Lecture 4: Normalisation Flashcards
What is Normalisation?
improving the efficieny of relational models
The process of Normalisation, allows us to produce a set of suitable relations taht support the data requirements of the use case adn minimise redundancy. We do this to:
- Make it easier for the user to access and maintain Data
- Take up minimal storage space on the computer
Quick Revision.
We ask these questions because the data that we want to extract is often in a different form to the way it is stored.
- What is a relational Model?
- What language creates SQL?
- What represents SQL?
- What is normalisation?
- What are queries?
- What language and diagram does Queries use?

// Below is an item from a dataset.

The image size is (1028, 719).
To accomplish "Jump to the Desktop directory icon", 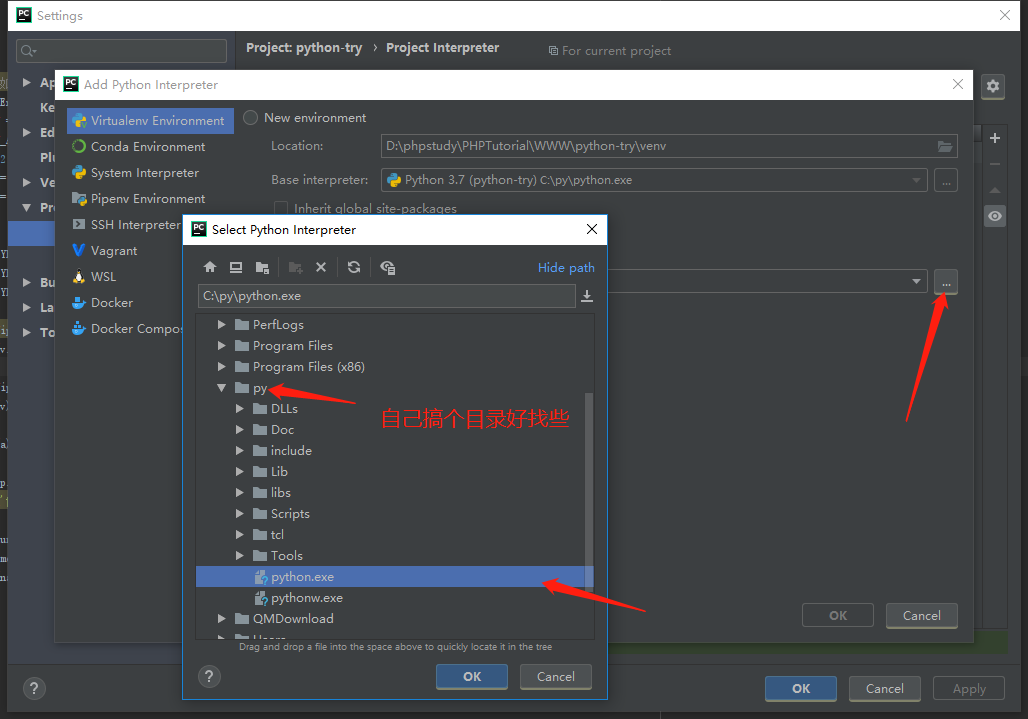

- is a conceptual schema represnts how data is organised in a database
- SQL DDL allows us to create this in MySQL
- An ER diagram allows us to represent this and the associated constraints on paper
- The process of normalisation allows us to produce a set of suitable relations that support the data requirements of the case and minimise redundancy
- Queries are like a question that you ask a databse
- SQL and DML allows us to run these in MySQL. RA allows us to represent these on paper.
Before considering normalisation, we need to familiarise with what?
- Relational Keys - Superkey, Candidate Key, PK, FK
- Dependency
- Determinant
Explain Dependency
Is an important concept in normalisation
- Essentially, an attribute, a set of attributes, is reliant on another
- In a database you want everything in a relation (table), to be dependent on the PK, and the PK to be as simple as possible.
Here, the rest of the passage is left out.